The EMA previously declined to support approval of Elevidys for ambulatory patients with Duchenne muscular dystrophy (DMD), citing insufficient statistical significance in functional outcomes. Specifically, data from earlier studies showed only a modest improvement in North Star Ambulatory Assessment (NSAA) scores compared to placebo, which did not meet regulatory thresholds.
Elevidys is currently approved in the United States and several other countries for ambulatory boys with confirmed DMD mutations, with commercialization led by Sarepta Therapeutics. However, its clinical profile has been subject to ongoing debate. The pivotal Phase III EMBARK study failed to meet its primary endpoint at one year, although longer-term follow-up data suggested potential functional benefits when compared to external control cohorts.
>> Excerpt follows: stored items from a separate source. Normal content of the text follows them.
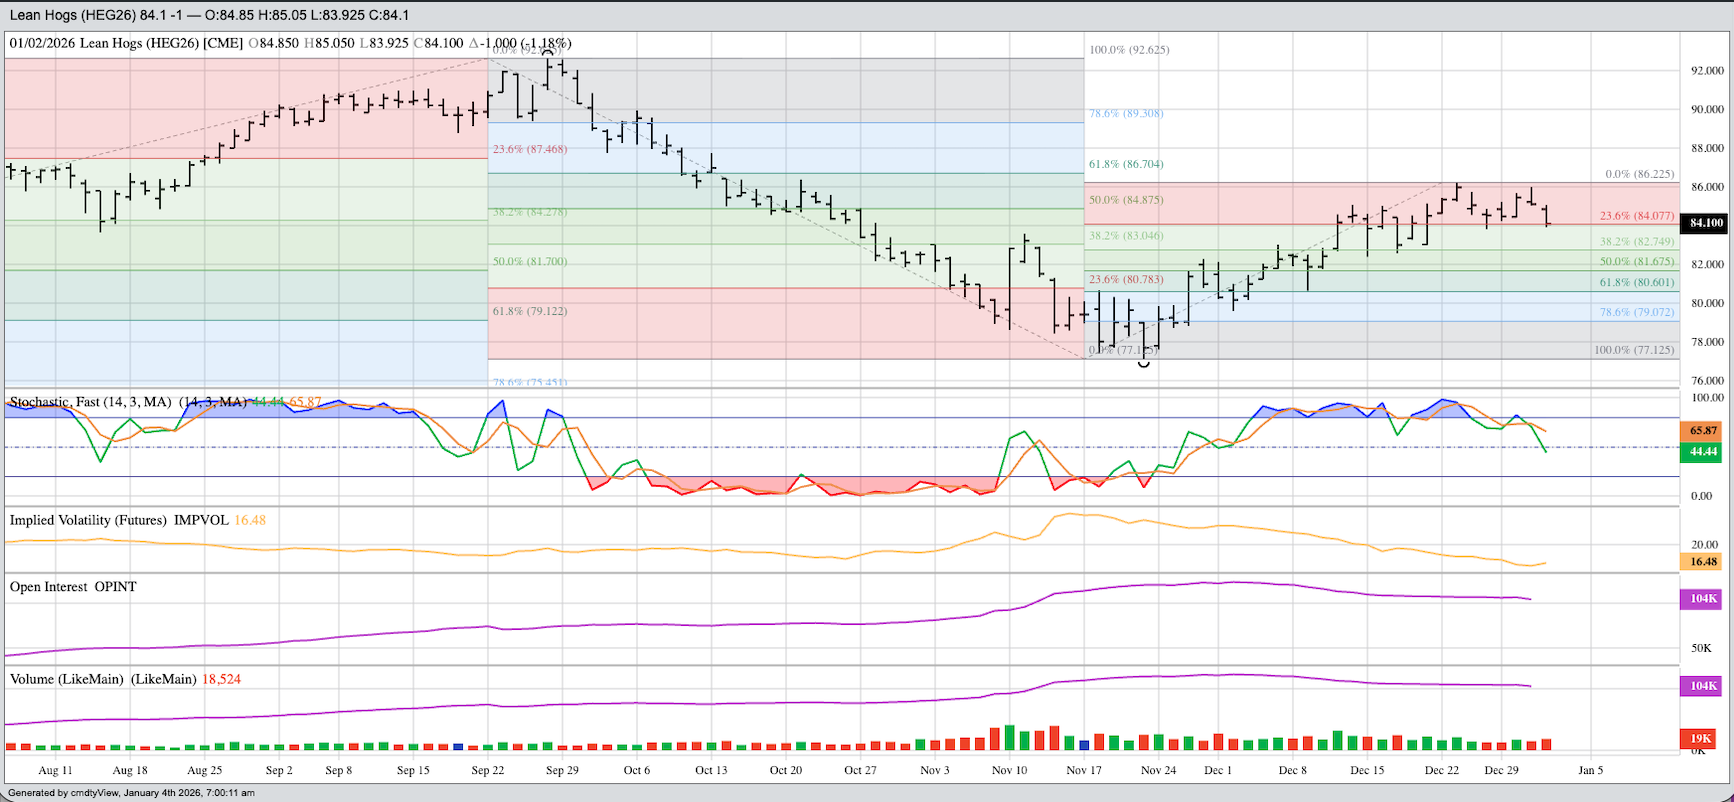
Task: Click the Volume (LikeMain) panel title
Action: (x=103, y=679)
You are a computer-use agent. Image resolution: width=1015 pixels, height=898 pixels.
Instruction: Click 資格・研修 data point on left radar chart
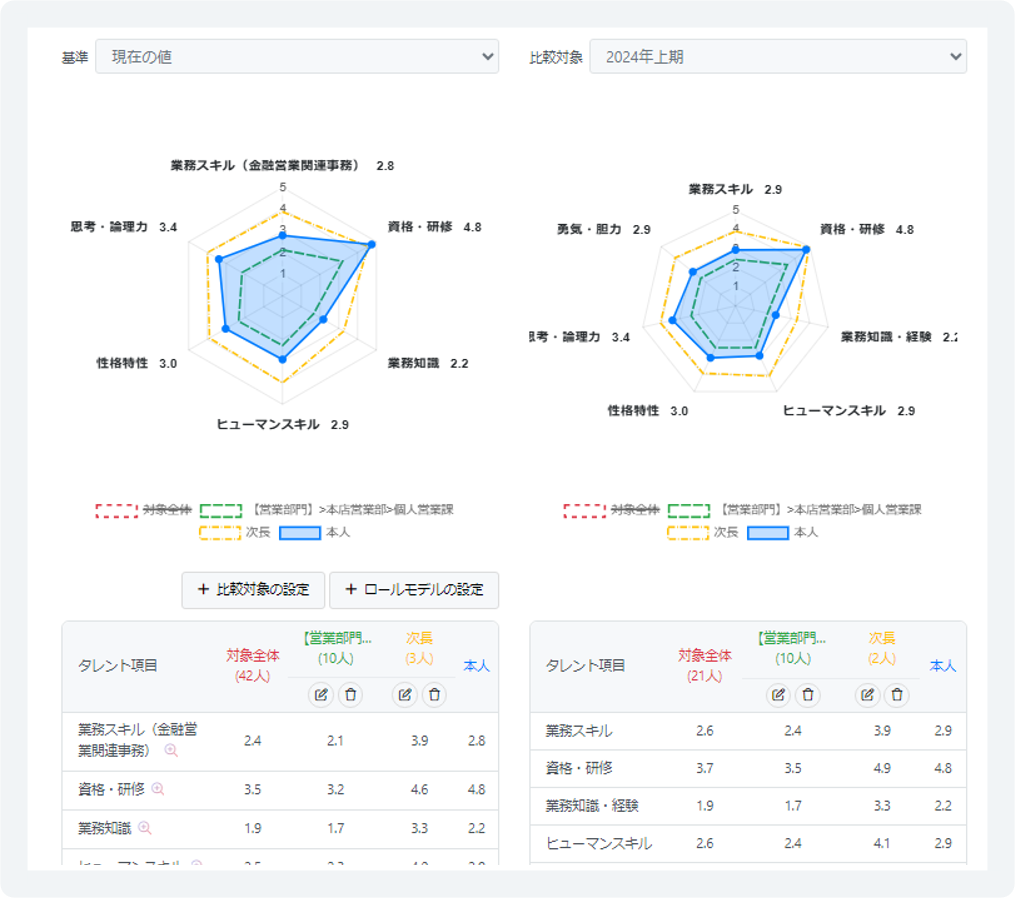pos(372,244)
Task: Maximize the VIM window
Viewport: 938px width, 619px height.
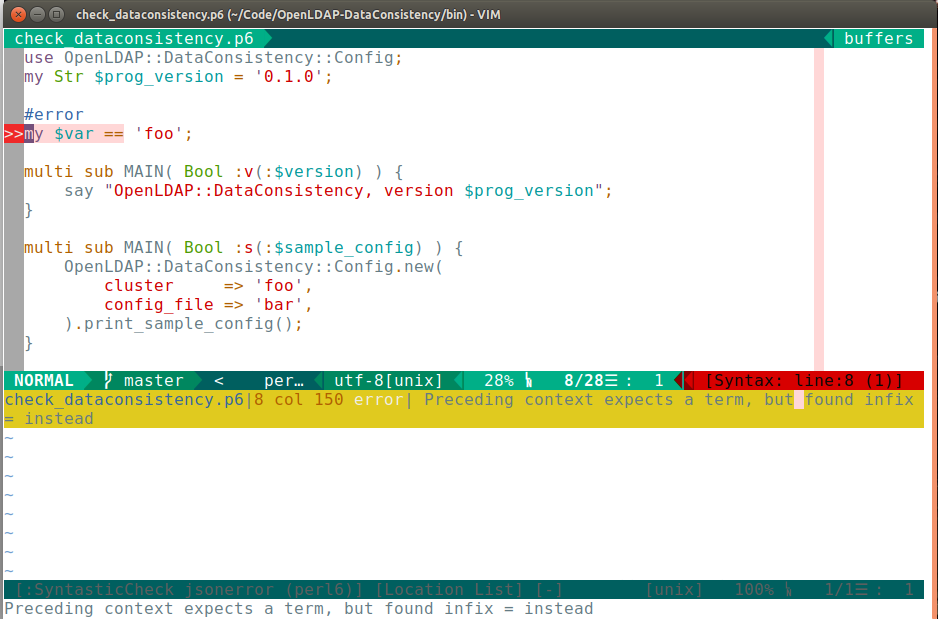Action: (x=57, y=14)
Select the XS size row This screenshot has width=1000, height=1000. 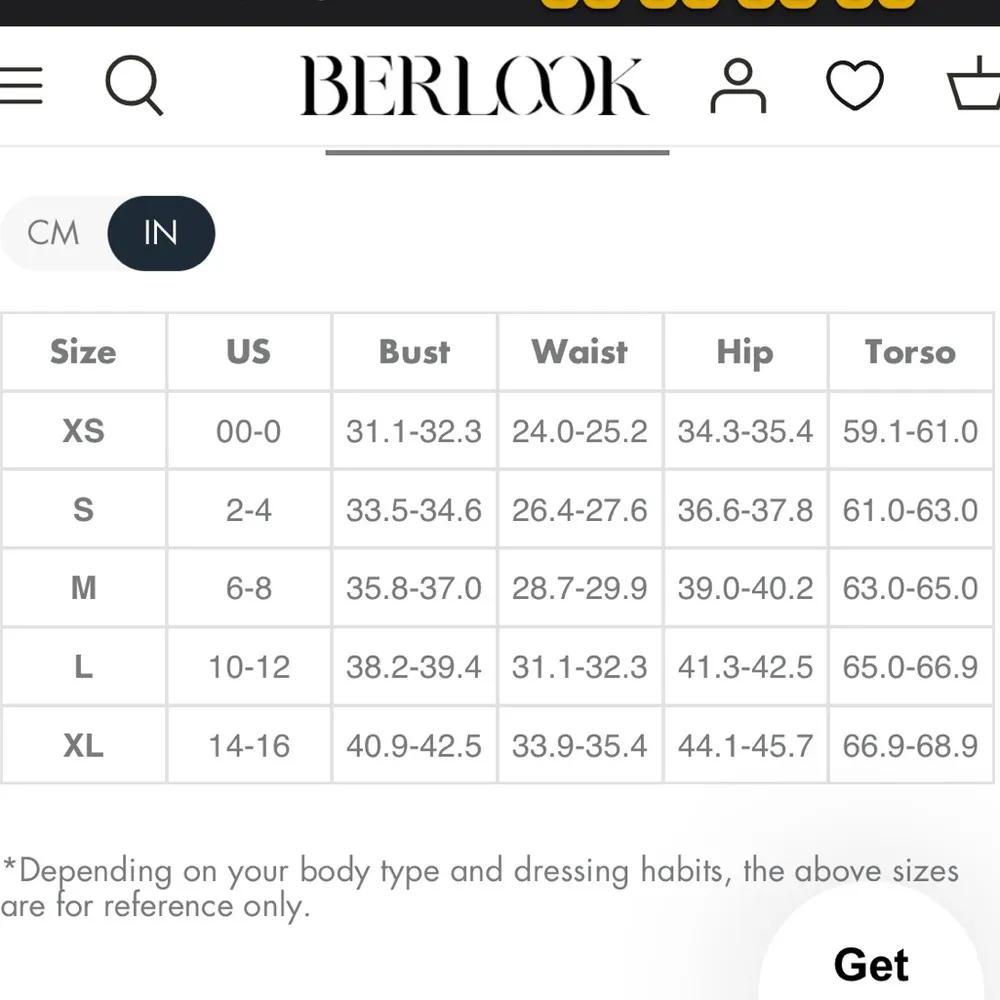click(x=83, y=430)
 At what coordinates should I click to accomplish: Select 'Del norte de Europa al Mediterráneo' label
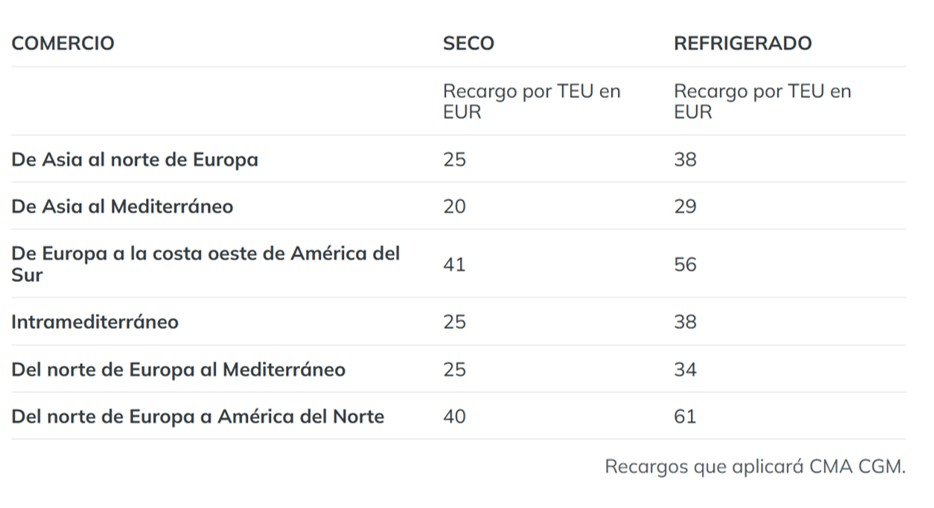pos(178,369)
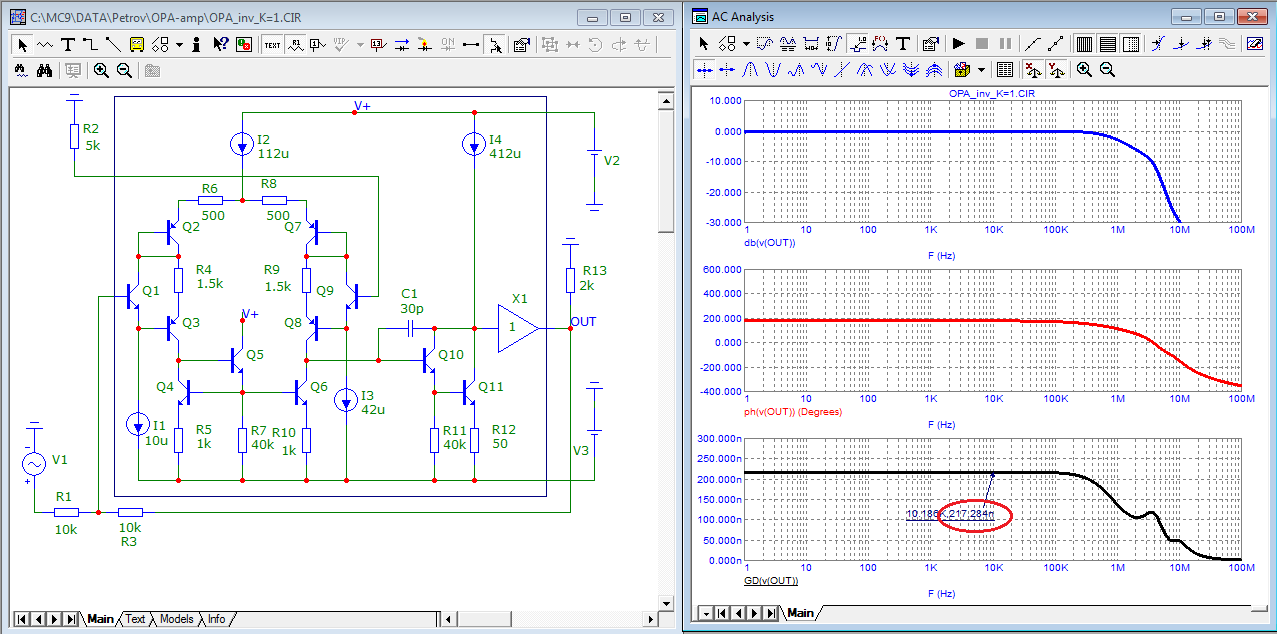
Task: Open the Numeric Output table icon
Action: (1006, 70)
The newly announced Phase III trial will enroll approximately 100 ambulatory boys and evaluate Elevidys against placebo over a 72-week period. The primary endpoint will focus on change in “time to rise” from the floor, a clinically meaningful functional measure associated with disease progression. Patients initially assigned to placebo will have the opportunity to receive Elevidys after the primary study period, a design element intended to support recruitment and retention.
Safety remains a key consideration in Elevidys’ development. Reports of serious adverse events, including liver toxicity and patient deaths in non-ambulatory populations, prompted regulatory scrutiny and led to restrictions in certain markets. As a result, Roche is currently prioritizing development in the ambulatory population, where the benefit-risk profile is considered more favorable.
Despite earlier setbacks, Roche maintains confidence in Elevidys, citing long-term data and real-world treatment experience in over a thousand patients globally. The outcome of this new Phase III study will be critical in determining whether the therapy can meet European regulatory standards and expand access to patients with this progressive and life-limiting disease.